As of 2014, we have a standing army in our midst.  One that is not afraid to use whatever tactics it thinks are necessary and has economic incentives to keep citizenry terrorized.  We truly have something that would horrify the Founders.  Furthermore, those Constitutional aspects of the Government, which we rely upon to serve as checks – The Tenth Amendment, the Separation of Powers between Executive, Legislation, and Judicial, the Bill of Rights in General – do not appear to be working either.  Much of the problem we have has been formulated, funded, and foisted off on the states by a Federal Government that has overstepped it power, assisted by a Judiciary of supposedly Constitutional Scholars who have decided to re-write the Constitution from the bench.

What we have now with respect to Militarized Police does far more harm to our country than the “drug problem” it was created to help.  Clearly a situation where the cure is worse than the disease.  All is not lost however.  If enough citizens become aware of the danger in their midst and start to hold local officials accountable, we can change things.  Sure, you might not be able to directly influence what happens in Washington, but you can have some influence with what goes on in your town.

At the close of his book, Balko offers a number of suggestions that could start to reverse the erosion of the Fourth Amendment and move us back in the direction the Founders envisioned.

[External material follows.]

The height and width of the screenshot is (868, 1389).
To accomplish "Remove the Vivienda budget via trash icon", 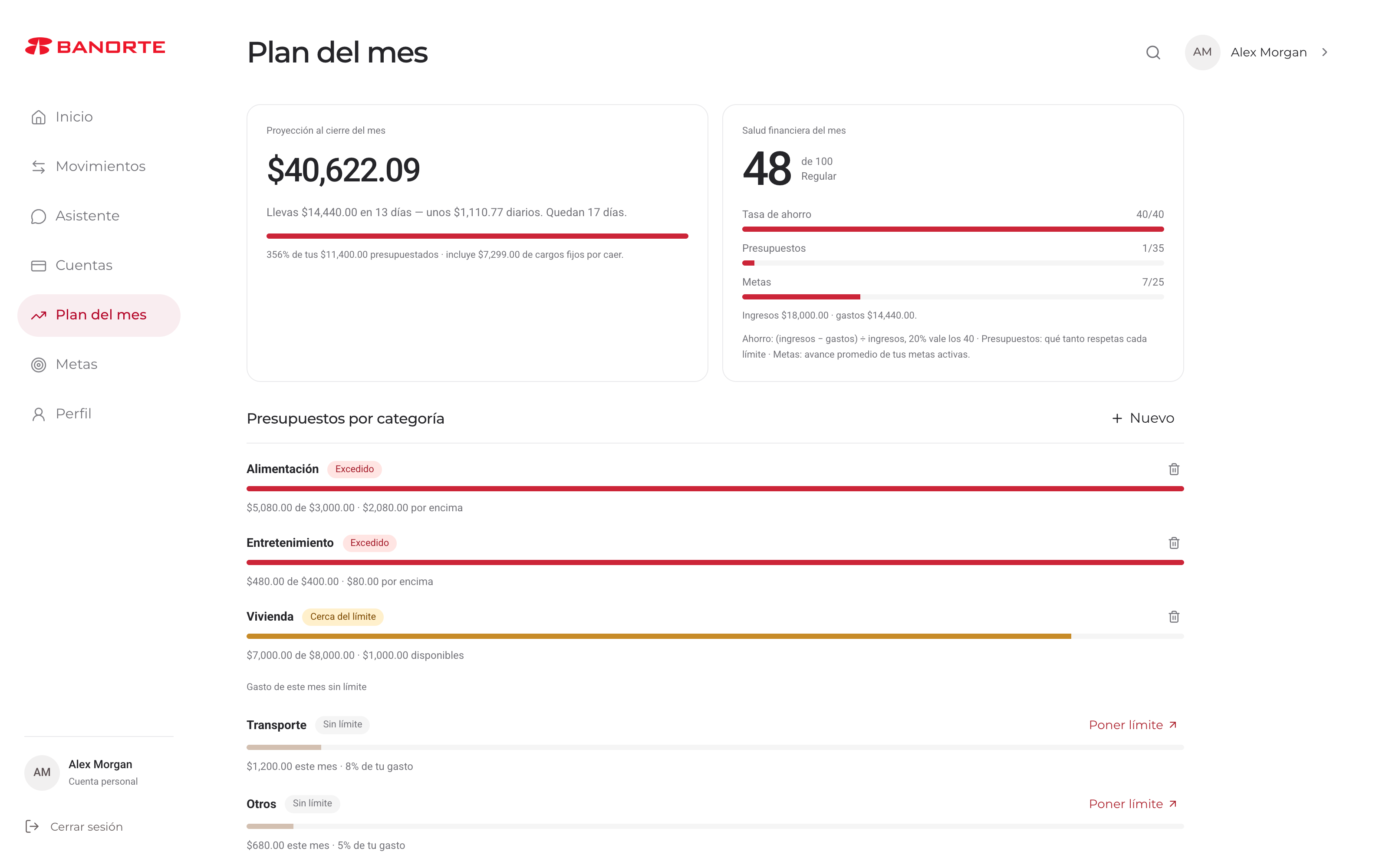I will coord(1173,617).
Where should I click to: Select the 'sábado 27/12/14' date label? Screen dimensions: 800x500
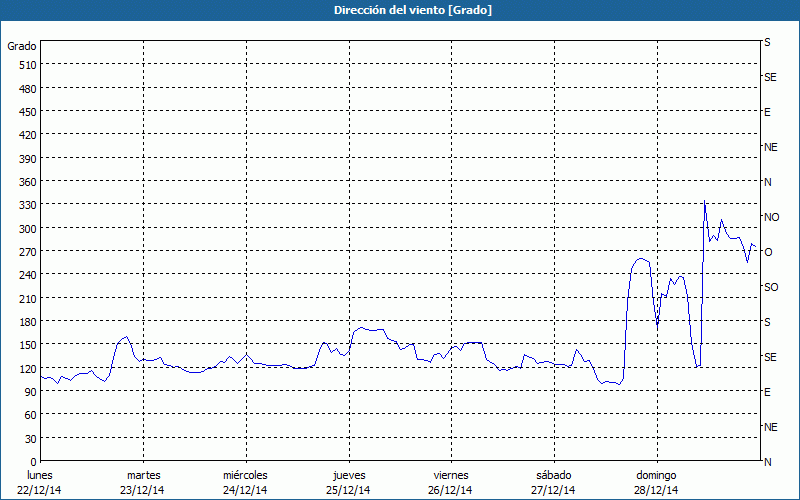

  1. End the Drug War.  He does not suggest full legalization, but he does propose an end to the the heavy handed enforcement procedures and possibly decriminalize some drug offenses
  2. End Mission Creep.  Regulatory agencies such as the Department of Education & the FDA do not need their own SWAT teams
  3. Increase Transparency.  Encourage citizens to record police activities.  Record all no-knock raids in a tamper-proof format that is subject to review by any interested citizen.
  4. Embrace true Community Policing
  5. Change Police Culture from an “us versus them” mentality back to a “serve and protect” one.
  6. Accountability: Make Police officers fully subject to the same laws the citizens are and hold them criminally liable when they commit egregious errors.

His most important suggestion is that more and more people need to start caring about these issues.  Pick up a copy of this book.  Read it.  Share it with friends and family.  This book was deeply disturbing to me (and I am a fairly cynical person to begin with).  It’s time to get disturbed.  Then its time to get involved.